My notes on Graveyard Shift (1986)/The Understudy: Graveyard Shift II (1988)
Your Daily Dracula – Silvio Oliviero as ‘Stephen Tsepes’, Graveyard Shift (1986)
There’s an EC horror comic story – with Jack Davis art – about a vampire with an ideal job as an all-night taxi driver, ‘Fare Tonight, Followed by Increasing Clottyness’ (Tales From the Crypt # 36, 1953). The protagonist of that uses the trunk of his cab as a coffin. I suspect this Canadian movie is more influenced by Martin Scorsese than that, though the premise is similar – it’s a surprise writer-director Gerard Ciccoritti didn’t go further and give Stephen Tsepes (Silvio Oliviero) a Travis Bickle-like voice over.

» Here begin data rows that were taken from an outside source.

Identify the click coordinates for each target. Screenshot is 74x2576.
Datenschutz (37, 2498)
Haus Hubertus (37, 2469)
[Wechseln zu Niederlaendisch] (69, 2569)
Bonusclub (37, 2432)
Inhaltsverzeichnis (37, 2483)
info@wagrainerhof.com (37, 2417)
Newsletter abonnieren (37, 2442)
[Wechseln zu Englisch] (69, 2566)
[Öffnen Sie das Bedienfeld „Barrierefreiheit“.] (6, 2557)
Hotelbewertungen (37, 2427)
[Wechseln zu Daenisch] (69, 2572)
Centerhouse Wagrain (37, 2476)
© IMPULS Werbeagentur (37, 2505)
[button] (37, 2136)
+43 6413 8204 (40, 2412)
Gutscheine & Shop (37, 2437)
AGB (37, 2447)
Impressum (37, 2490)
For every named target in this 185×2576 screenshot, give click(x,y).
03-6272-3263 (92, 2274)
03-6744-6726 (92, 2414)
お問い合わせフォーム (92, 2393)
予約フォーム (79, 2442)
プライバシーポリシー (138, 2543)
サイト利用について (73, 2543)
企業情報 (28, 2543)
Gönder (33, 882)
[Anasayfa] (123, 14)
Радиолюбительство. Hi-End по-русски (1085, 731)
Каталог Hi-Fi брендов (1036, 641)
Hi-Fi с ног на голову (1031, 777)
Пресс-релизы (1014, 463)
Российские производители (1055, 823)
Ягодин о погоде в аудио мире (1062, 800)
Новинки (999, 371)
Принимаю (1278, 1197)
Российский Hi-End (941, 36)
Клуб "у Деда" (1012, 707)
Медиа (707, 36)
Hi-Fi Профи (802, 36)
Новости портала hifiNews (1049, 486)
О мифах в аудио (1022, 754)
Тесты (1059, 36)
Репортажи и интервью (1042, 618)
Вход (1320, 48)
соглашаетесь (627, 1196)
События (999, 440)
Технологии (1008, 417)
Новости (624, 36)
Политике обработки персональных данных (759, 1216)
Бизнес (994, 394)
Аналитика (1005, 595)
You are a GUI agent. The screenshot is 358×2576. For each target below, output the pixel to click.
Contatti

350‑year‑old Tsepes cruises a neon‑lit city (played by Toronto) to the sound of pulsing rock music, preying on the suicidal and the wicked. He seems to need blood to prevent his hair going grey. When he wants to settle down with Michelle (Helen Papas), a terminally ill director of music promos, he excites the wrath of his coven‑like harem of previous victims – and Michelle’s husband (Cliff Stoker). Tsepes reclines nude in his coffin as if it were a bath or struts into a party with a coat-collar turned up like a Dracula cape, and Ciccoritti effectively plays around with vampire fetishism – an early, telling image is a drop of blood trickling down the seam of a fishnet stocking.
It has witty touches, like the final confrontation on the cardboard set of a mock gothic rock video, but was unfashionably serious about its subject in an era when vampire movies tended to be self-parodic (cf: Vamp, The Lost Boys). After the release of the 1990 Stephen King giant rat movie of the same title, this tended to knock about on homevideo as Central Park Drifter or Central Park Driver.
Your Daily Dracula – Silvio Oliviero as ‘Baisez’, The Understudy Graveyard Shift II
This isn’t strictly a sequel to writer-director Jerry Ciccoritti’s Graveyard Shift, since it brings back the star of the earlier movie as a new character – technically, as two characters: it’s also a weirdly meta piece set around the production of Blood Lover, a low-budget movie about a vampire pool hustler, and Baisez (Silvio Oliviero) – a more ruthless, less romantic piece of work than Stephen Tsepes from the first film (his new hairdo makes him an Abel Ferrara lookalike) – murders the star in order to take over the role of the vampire Apache.
In a complex, not-exactly clear set-up, Baisez appears to leading lady Camilla Turner (Wendy Gazelle) in erotic dreams but as a phantom … he needs to take over her body at nightfall (transforming from a woman into a guy) in order to appear in the film, which means all their scenes together have to be shot with body doubles and in day or night shoots then edited together by Camilla’s understandably ticked-off boyfriend (Mark Soper). Ciccoritti casts several actors from the first film in new roles – Leslie Kelly, who was a cop turned vampire in Graveyard Shift, is here the director who gets enslaved so the villain can work out whatever issues he has with his hard-to-parse scheme.
Graveyard Shift was heavy on neon, smoke, backlighting and sax-scored sex – this prowls around the city less, mostly taking place on a film set representing a graveyard-themed pool hall, but still goes for a top-shelf video feel. The fact that it doesn’t quite hang together – we get more of an idea what’s going on in Blood Lover than in the main film – gives it an unsettling, eerie, shiftless quality that’s oddly fascinating.